String Concat using constants - performance - c#

Assume I have the following string constants:
const string constString1 = "Const String 1";
const string constString2 = "Const String 2";
const string constString3 = "Const String 3";
const string constString4 = "Const String 4";
Now I can append the strings in two ways:
Option1:
string resultString = constString1 + constString2 + constString3 + constString4;
Option2:
string resultString = string.Format("{0}{1}{2}{3}",constString1,constString2,constString3,constString4);
Internally string.Format uses StringBuilder.AppendFormat. Now given the fact that I am appending constant strings, which of the options (option1 or option 2) is better with respect to performance and/or memory?

The first one will be done by the compiler (at least the Microsoft C# Compiler) (in the same way that the compiler does 1+2), the second one must be done at runtime.
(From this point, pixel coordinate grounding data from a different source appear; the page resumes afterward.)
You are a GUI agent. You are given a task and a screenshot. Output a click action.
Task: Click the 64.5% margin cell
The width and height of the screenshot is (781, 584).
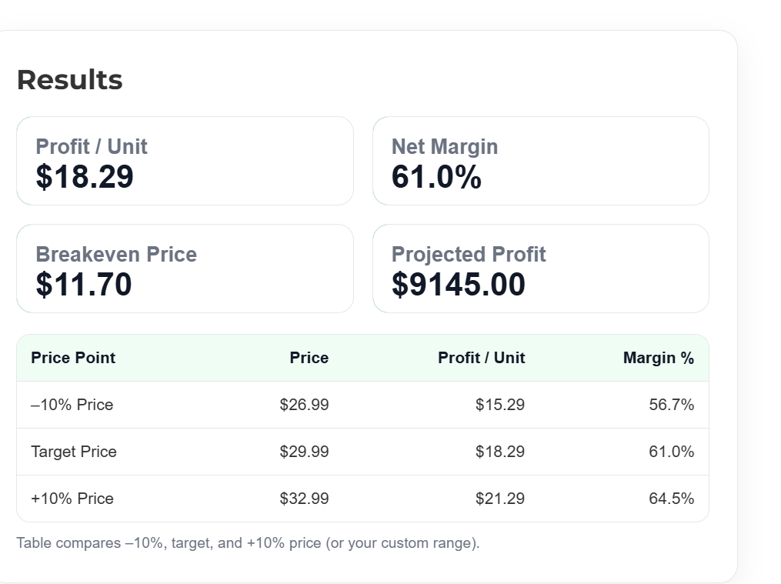coord(671,498)
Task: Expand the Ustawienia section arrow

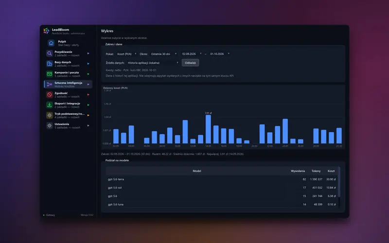Action: pyautogui.click(x=88, y=126)
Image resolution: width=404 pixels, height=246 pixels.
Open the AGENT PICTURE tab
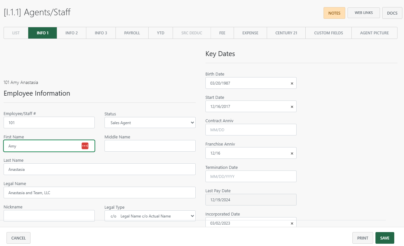click(x=374, y=33)
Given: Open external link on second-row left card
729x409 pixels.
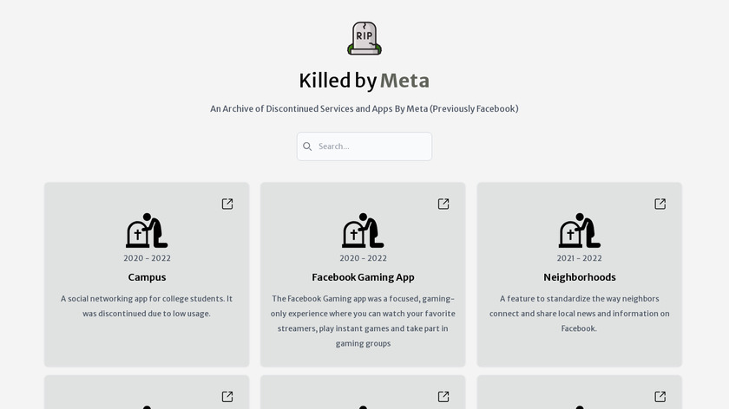Looking at the screenshot, I should coord(227,396).
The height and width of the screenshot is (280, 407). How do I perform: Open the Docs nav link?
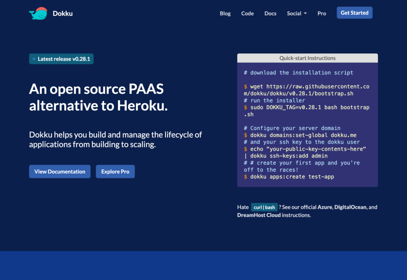270,13
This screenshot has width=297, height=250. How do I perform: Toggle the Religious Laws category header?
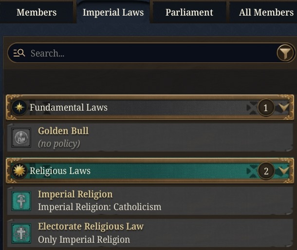coord(150,171)
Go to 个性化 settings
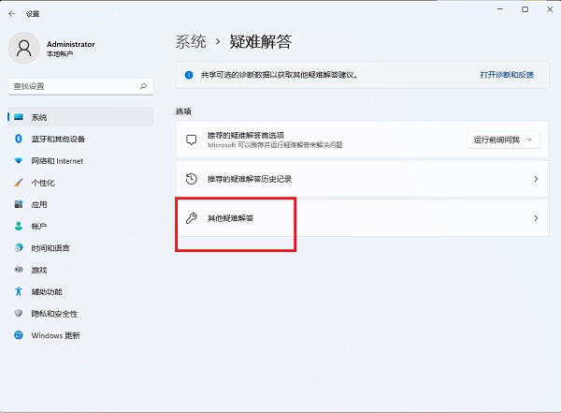The height and width of the screenshot is (413, 561). [43, 183]
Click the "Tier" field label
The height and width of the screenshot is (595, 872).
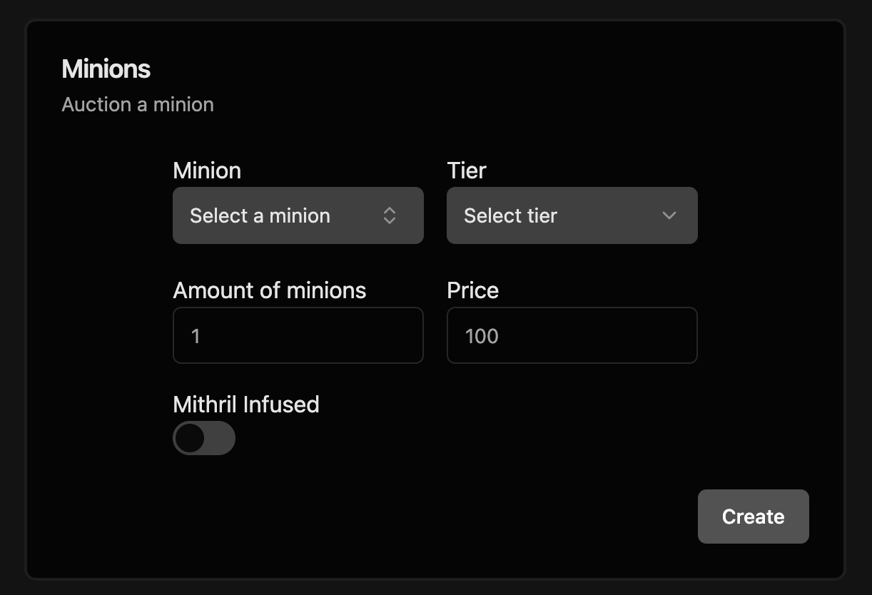coord(467,171)
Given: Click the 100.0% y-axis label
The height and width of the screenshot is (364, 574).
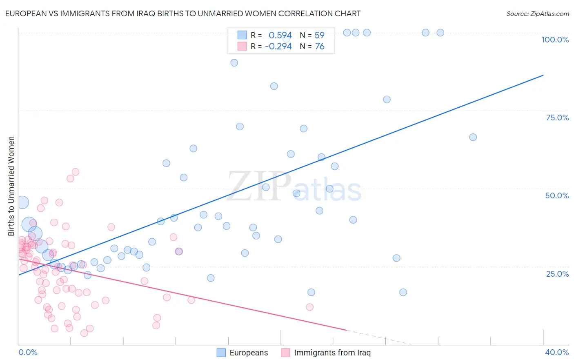Looking at the screenshot, I should pos(555,40).
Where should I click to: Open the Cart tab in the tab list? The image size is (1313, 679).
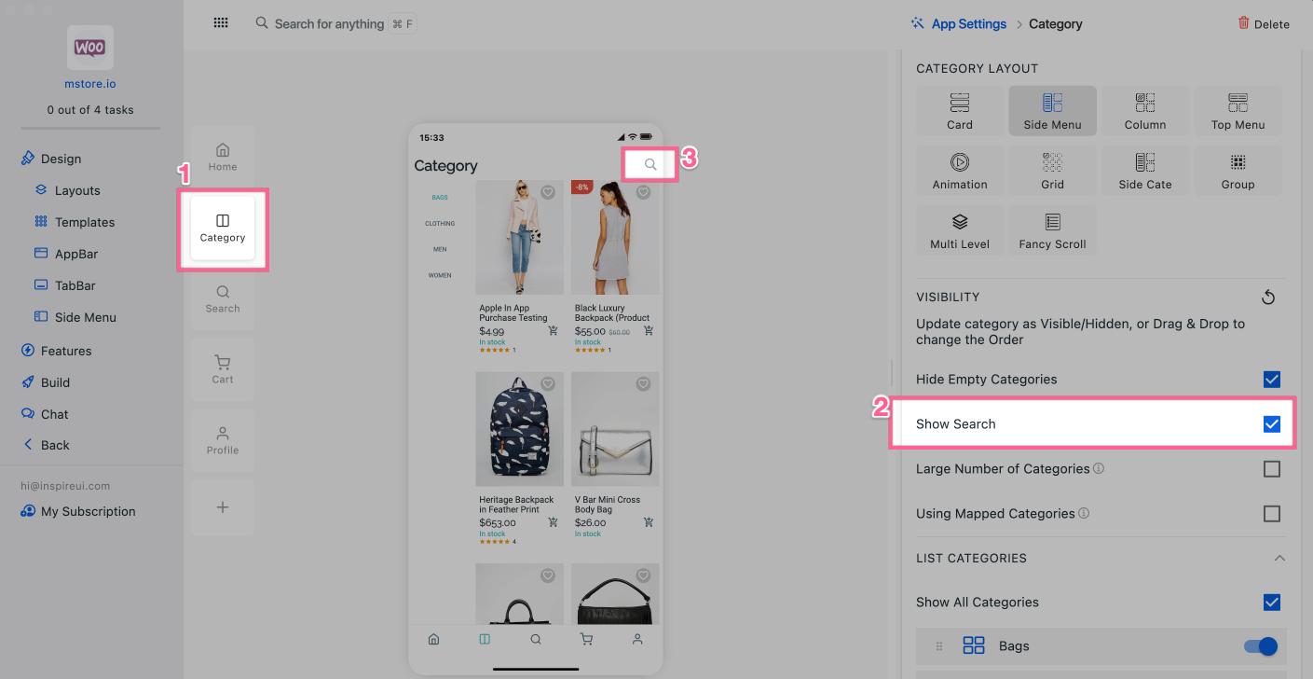222,368
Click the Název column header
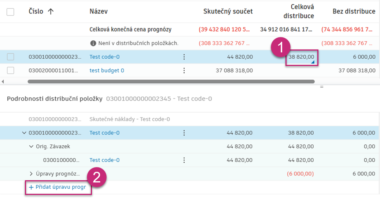Viewport: 380px width, 207px height. (x=99, y=11)
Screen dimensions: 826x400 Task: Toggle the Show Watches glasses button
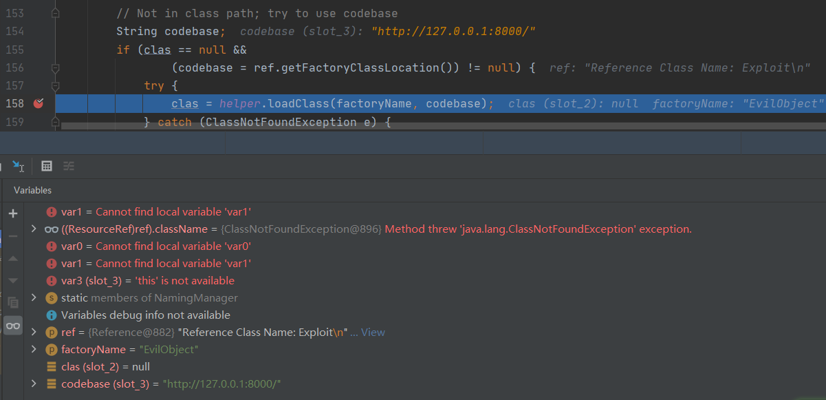point(13,326)
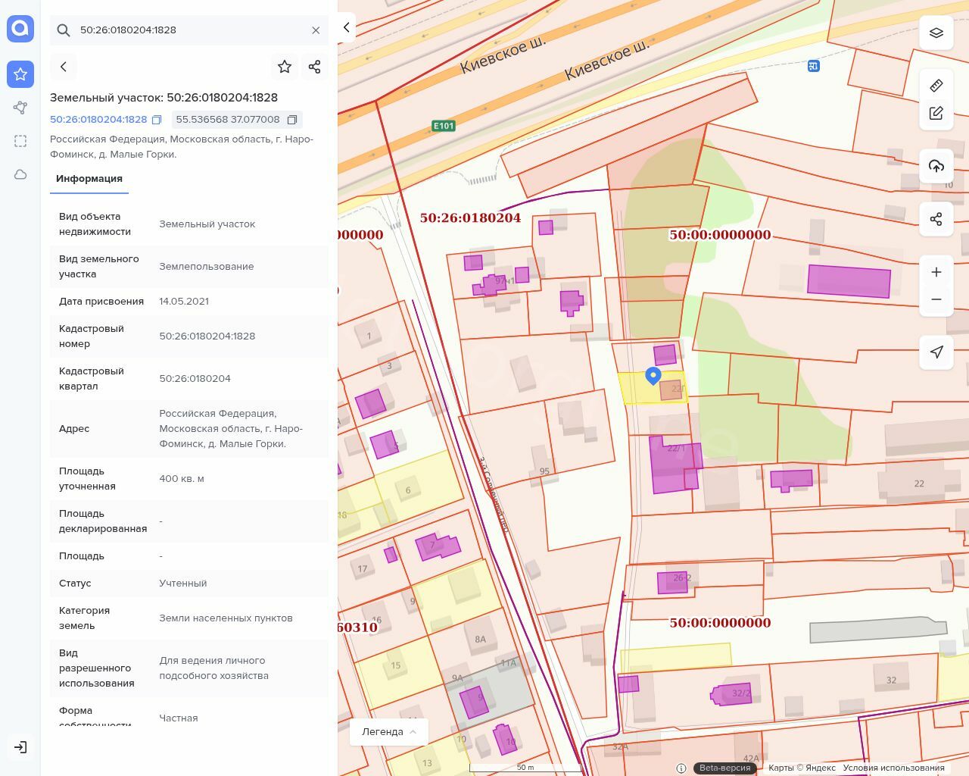
Task: Click the logout icon at bottom left
Action: [x=20, y=747]
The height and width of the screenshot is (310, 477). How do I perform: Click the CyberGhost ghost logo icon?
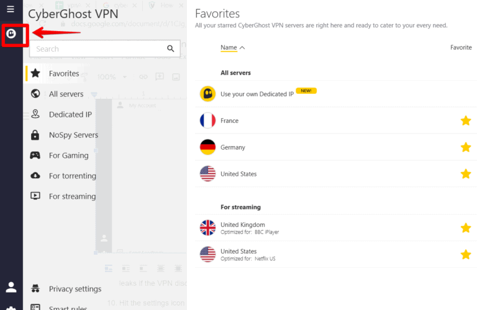11,34
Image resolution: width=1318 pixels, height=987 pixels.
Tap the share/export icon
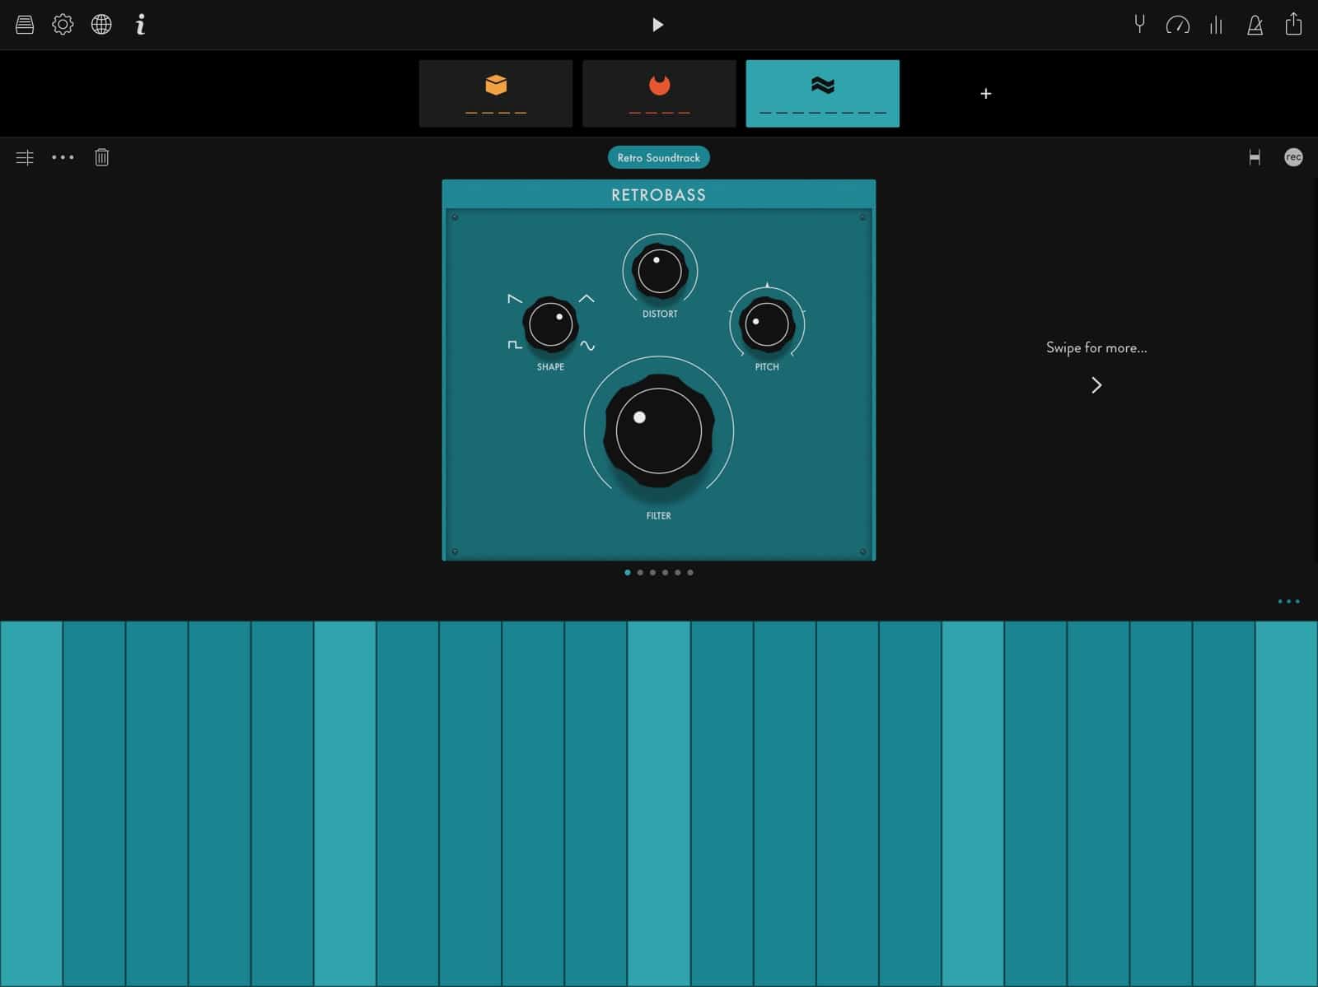pos(1293,24)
So clearly the first one is faster.
As an added benefit, in the first one the string is internalized, in the second one it isn't.
And String.Format is quite slow :-) (read this
http://msmvps.com/blogs/jon_skeet/archive/2008/10/06/formatting-strings.aspx). NOT "slow enough to be a problem", UNLESS all your program do all the day is format strings (MILLIONS of them, not TENS). Then you could probably to it faster Appending them to a StringBuilder.

The first variant will be best, but only when you are using constant strings.
There are two compilator optimizations (from the C# compiler, not the JIT compiler) that are in effect here. Lets take one example of a program
const string A = "Hello ";
const string B = "World";
...
string test = A + B;
First optimization is constant propagation that will change your code basically into this:
string test = "Hello " + "World";
Then a concatenation of literal strings (as they are now, due to the first optimization) optimization will kick in and change it to
string test = "Hello World";
So if you write any variants of the program shown above, the actual IL will be the same (or at least very similar) due to the optimizations done by the C# compiler.

Related

Why does interpolating a const string result in a compiler error?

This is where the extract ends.